Lo frutos de la llegada de Mandela a ser  el primer presidente de color, y elegido democráticamente, cambia el rumbo del país en el ingreso de extranjeros. Actualmente, en cabeza el turismo del África contra los vecinos del Mediterráneo, Egipto y Marruecos. A pesar de su ubicación, llegan más de 11 millones de turistas anuales, de los cuales se considera que el 60% visita sus parques naturales, aún cuando van en plan de negocios. Este crecimiento exponencial y atractivo de ese país es una de sus fuentes principales de ingresos de divisas o la más importante. Por eso los Parques Nacionales para un país son una nueva energía para su economía.


Sabiendo esto, en Suráfrica su infraestructura es de un país de primer orden, con autopistas y vías que son envidia de europeos y norteamericanos. Éstas recorren todo el país y son diseñadas, no solo para unir ciudades y pueblos y mover su economía, sino para llegar fácilmente a sus Parques Nacionales.

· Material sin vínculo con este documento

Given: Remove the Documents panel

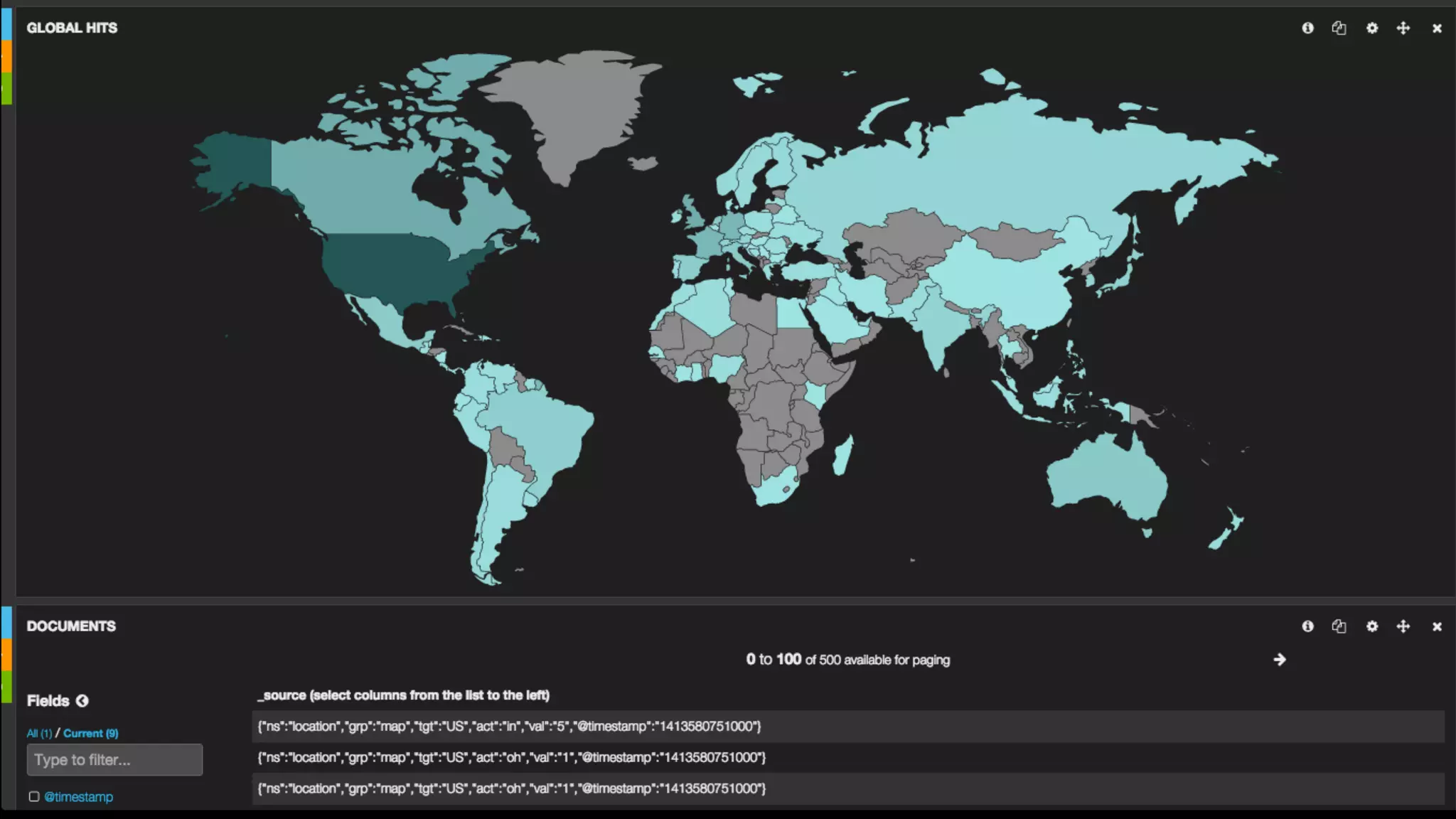Looking at the screenshot, I should [x=1437, y=627].
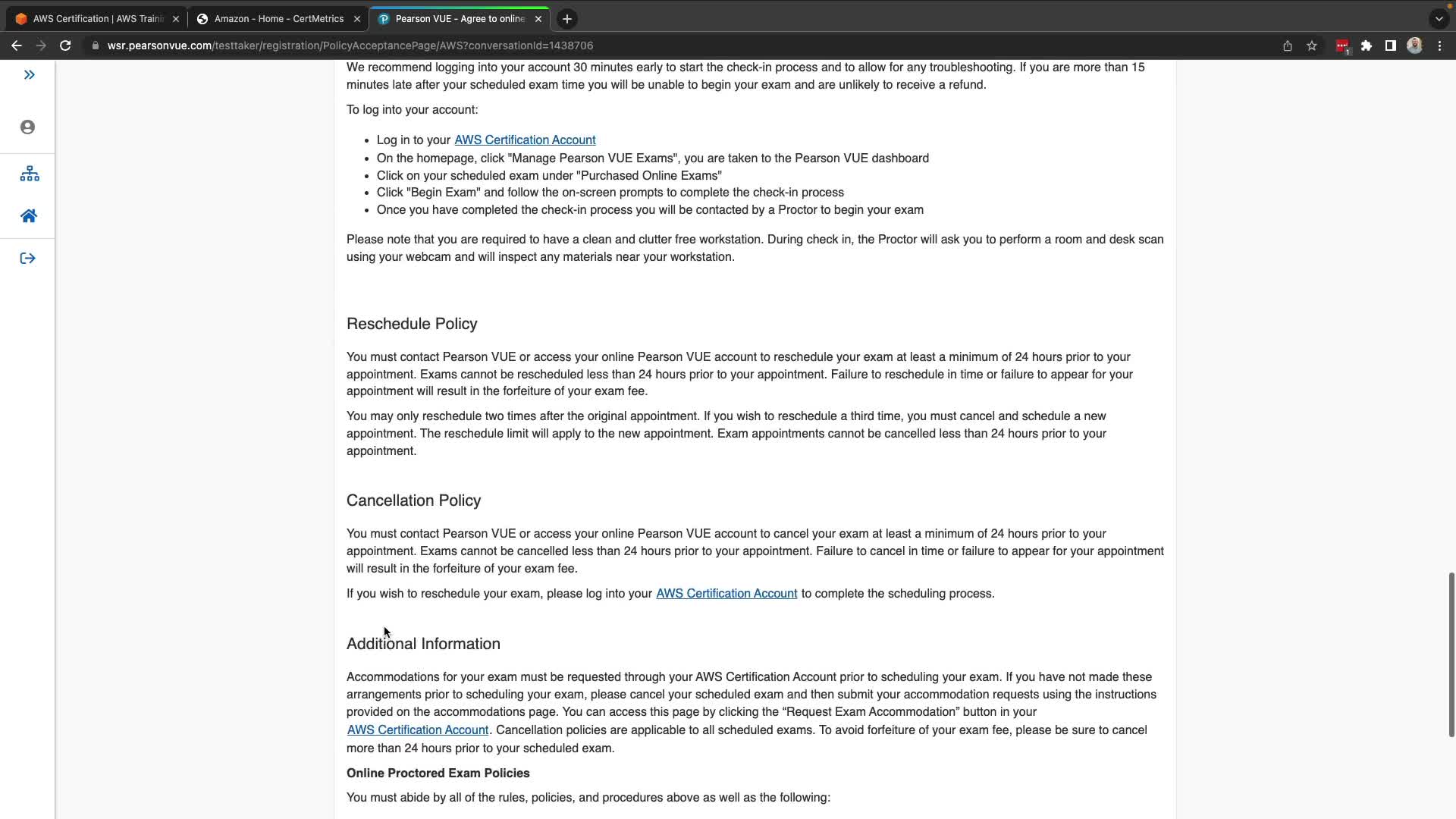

La diferencia que tenemos con Suráfrica es que sus Parques Nacionales son orgullo del país, como el café para nosotros. Nuestro primer Parque Nacional fue la Cueva de los Guácharos en 1960, después la Serranía de la Macarena. Esto quiere decir que iniciamos 70 años después. Pero tenemos un tesoro que los colombianos debemos valorar y es nuestra ubicación y diversidad. Colombia es la esquina verde del mundo, con tres majestuosas cordilleras, que nos dan múltiples ecosistemas.
Tenemos los Parques Nacionales más preciosos del mundo, con unos contrastes sorprendentes, que vimos en la producción monumental: “Magia Salvaje”, donde aplaudimos y nos paramos en el teatro al finalizar la película. Ahora nos falta una cultura (que en Suráfrica esta muy avanzada), la visita a los parques naturales como parte esencial de la vida; su conservación y respeto, su admiración, su cuidado, su cultura ecológica, pero algo muy valioso: su organización con infraestructura interna para disfrutarlos.

El apoyo e inversión que debe volcar el Gobierno hacia los Parques Nacionales es más productiva que muchas otras áreas y nada la puede igualar. Colombia es un país bisagra del mundo, todo está equidistante. Tenemos unos Parques Nacionales únicos, apoyemos leyes y recursos para que el café colombiano (nuestro orgullo), se convierta en el segundo lugar de nuestra insignia, y que los Parques Nacionales se conviertan en los primeros, pues no pueden ser duplicados en otras latitudes.

El presupuesto de los Parques Nacionales se debe multiplicar, deben crearse exenciones de impuestos para quienes inviertan en ellos, debemos buscar Asociación Público Privada (APP) para desarrollos, motivación y apoyo a la inversiones privadas, pues la mejor vigilancia y conservación la hace el turismo responsable y no los colonos, ni los grandes depredadores, ni las maquinarias de mineros piratas que aprovechan el silencio de la soledad para destruir algo que solo se conservará si se está visitando.